这个节点执行采样器的反向操作。它根据模型和提示词计算生成图像所需的噪声。你可以在 sampling 下找到该节点,它有以下输入和设置:

  • 模型:目标模型。
  • 步数:添加噪声的步数。
  • 结束步数:要回溯到的步数。
  • 分类器无引导尺度:分类器无引导尺度。
  • 采样器名称:要使用的采样技术名称。
  • 调度器:要使用的调度类型。
  • 归一化:是否在输出前对噪声进行归一化。在将其传递给注入噪声节点时,这很有用,因为该节点需要归一化的噪声。
  • 正提示词:正提示词。
  • 负提示词:负提示词。
  • 潜在图像:要重新添加噪声的图像。

当试图尽可能准确地重建目标图像时,如果反采样器和采样器都使用接近 1.0 的分类器无引导尺度和相似的步数,效果最佳。不过,尝试这些设置以更好地理解结果是很有趣且值得的。这个节点可以实现与 A1111 img2img 替代 脚本类似的效果。

示例

以下是一些展示如何使用上述节点的示例。
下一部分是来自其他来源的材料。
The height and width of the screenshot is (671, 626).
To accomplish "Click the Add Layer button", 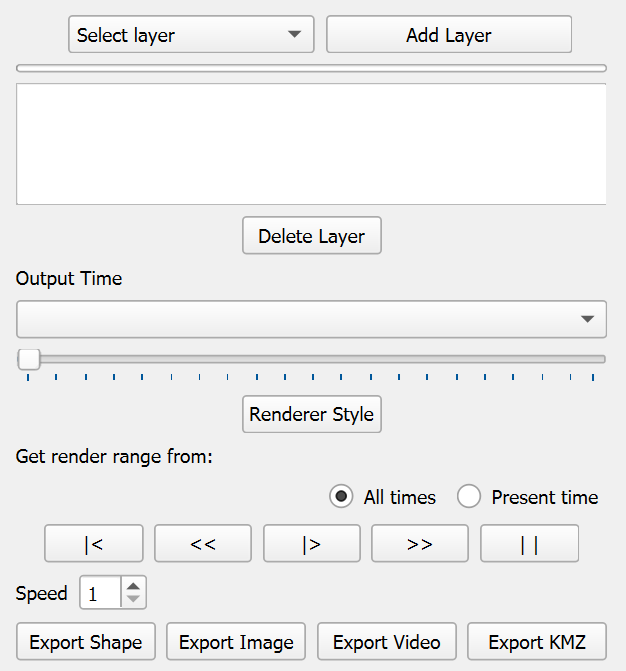I will click(449, 35).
这些示例的工作流程可以在 example_workflow 文件夹中找到。

生成变体

展示对给定种子生成微小变体的工作流程截图

要在给定的生成结果中创建细微变化,你可以按照以下步骤操作:首先,使用 噪声潜在图像 节点为你感兴趣的种子生成噪声。然后,使用 复制批次索引 节点创建这批噪声的完整副本。请注意,如果你是在进行 img2img 操作,可以使用相同的节点复制图像潜在数据。接下来,生成更多噪声,但这次创建一批噪声而不是单个样本。然后,使用 球面线性插值潜在数据 节点将新创建的噪声球面线性插值到之前的噪声中。要确定注入此噪声所需的强度,可以使用 获取西格玛 节点。最后,使用 注入噪声 节点将球面线性插值后的噪声注入到一批空的潜在数据中。请注意,你应该使用高级 K 采样器,并禁用 添加噪声 设置。

“反采样”

展示对给定种子生成微小变体的工作流程截图

要获取能重现特定图像的噪声,首先加载图像。然后,使用低分类器无引导尺度值的 反采样器 节点。要验证这是否有效,将得到的噪声反馈到高级 K 采样器中,禁用 添加噪声 设置,并将分类器无引导尺度设为 1.0。